Are you certain the CPU cooler is secured properly? Did you properly apply the thermal paste?
Have you tried using the OEM heatsink fan? It will be fine with no OC.


----------



## Overseer2 (Sep 8, 2013)

*Re: Haswell Temps*



Tyree said:


> Are you OC'ing?
> Monitor the CPU temps using HWMonitor while running some CPU intensive apps.
> Are you certain the CPU cooler is secured properly? Did you properly apply the thermal paste?
> Have you tried using the OEM heatsink fan? It will be fine with no OC.
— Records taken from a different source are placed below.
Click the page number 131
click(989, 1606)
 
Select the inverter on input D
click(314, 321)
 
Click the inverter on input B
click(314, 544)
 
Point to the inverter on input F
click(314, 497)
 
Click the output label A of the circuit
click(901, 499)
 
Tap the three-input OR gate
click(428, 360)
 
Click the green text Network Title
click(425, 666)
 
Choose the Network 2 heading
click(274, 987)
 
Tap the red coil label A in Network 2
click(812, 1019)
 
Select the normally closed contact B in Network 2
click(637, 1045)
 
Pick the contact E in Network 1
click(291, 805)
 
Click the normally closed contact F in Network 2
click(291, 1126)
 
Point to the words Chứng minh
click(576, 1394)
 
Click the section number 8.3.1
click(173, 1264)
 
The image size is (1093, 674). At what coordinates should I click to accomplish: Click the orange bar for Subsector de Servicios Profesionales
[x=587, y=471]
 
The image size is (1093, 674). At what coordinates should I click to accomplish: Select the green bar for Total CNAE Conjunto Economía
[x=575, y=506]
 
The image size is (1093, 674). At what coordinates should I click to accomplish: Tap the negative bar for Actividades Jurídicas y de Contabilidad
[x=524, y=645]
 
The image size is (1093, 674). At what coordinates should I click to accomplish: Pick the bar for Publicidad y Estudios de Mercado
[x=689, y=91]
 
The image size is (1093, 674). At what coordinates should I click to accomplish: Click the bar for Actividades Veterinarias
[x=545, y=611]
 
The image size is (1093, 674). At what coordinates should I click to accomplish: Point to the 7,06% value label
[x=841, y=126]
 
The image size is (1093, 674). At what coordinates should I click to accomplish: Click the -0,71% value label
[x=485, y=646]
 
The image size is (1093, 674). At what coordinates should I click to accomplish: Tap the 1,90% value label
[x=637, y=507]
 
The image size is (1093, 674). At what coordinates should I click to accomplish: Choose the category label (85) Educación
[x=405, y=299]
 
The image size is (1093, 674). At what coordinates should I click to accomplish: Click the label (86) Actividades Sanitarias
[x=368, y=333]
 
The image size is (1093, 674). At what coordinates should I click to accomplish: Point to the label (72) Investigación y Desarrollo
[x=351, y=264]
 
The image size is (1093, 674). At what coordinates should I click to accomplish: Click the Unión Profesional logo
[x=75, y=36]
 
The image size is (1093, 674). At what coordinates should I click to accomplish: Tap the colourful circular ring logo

There is one thing I have found about these temps using the H100i. Corsair says its compatible with the 1150 socket but when I hooked it up after installing the backing plate stand offs it was loose. Corsair told me this was normal. When I hook up the water block everything seems nice and tight. I did read one thread researching this and he said that he went to the hardware store and bought some small faucet washers and installed them on the mounting plate to the back of the mother board to tighten it up. He says it dropped temps buy 5 degrees. Also the block already had paste and no I did not try the OEM heat sink as it looks like it's a piece of garbage. There also has been no throttling of the CPU occurring. It runs like a charm. I am not new to overclocking but I am no pro either and these chips are allot different than anything else I have encountered. For example you can set each cores multiplier separately. Leaving the multiplier on auto it sets it up like this- Core 0=42 - 1=42 - 2=41 - 3=40. So each core can be set at different speeds. There is an option in the bios to synchronize all cores or set it to auto, I have all cores at x42. I will set that back to normal and see if that does anything. I have also read that these chips won't start throttling until it hits 85-90c. If there is one thing I have noticed about researching this is the more you research the more confused you get.


----------



## Wrench97 (May 10, 2008)

*Re: Haswell Temps*

I guess Intel is wrong about the tcase on there own chips then...................


----------



## Tyree (May 10, 2009)

*Re: Haswell Temps*

The OEM heatsink/fan is more than capable of properly cooling the CPU as long as no OC is applied. Liquid offers no advantage over air, under normal use, and there is always the concern with leakage.


----------



## Overseer2 (Sep 8, 2013)

*Re: Haswell Temps*

I have set everything back to stock settings . Ran Aida64 bench mark. Max temp was 56. The H100i is actually the third sealed water unit I have owned and have never had a leakage issue. I actually bought this cooler because it was what was recommended for the Haswell chips if your overclocking. Here is a link you guys may find useful on overclocking the Haswell chips. It explains the temps and how to properly overclock these chips. You will see things are a bit different. As far as the temps go I will leave it at stock speeds until I am 100% sure on the temps and have read a little more on how to properly overclock these chips.
3 Step Guide to Overclock Your i7 / i5 Haswell Platform | Overclockers


----------



## Overseer2 (Sep 8, 2013)

*Re: Haswell Temps*

Hmmm. Just read over the whole thread and realized I never mentioned my overclock speed. I could have swore I did lol. Brain fart. Anyways, clock speed was 3.8 - 4.2 turbo. Vcore 1.202, block is 100. x is 42.


----------



## Tyree (May 10, 2009)

*Re: Haswell Temps*

And what real world improvements do you realize with the OC? :smile:


----------



## Overseer2 (Sep 8, 2013)

*Re: Haswell Temps*



Tyree said:


> And what real world improvements do you realize with the OC? :smile:


Browsing and normal use absolutely none. While gaming about 10 fps. Considering I am an avid gamer those extra frames stop any lag I would have experienced.


----------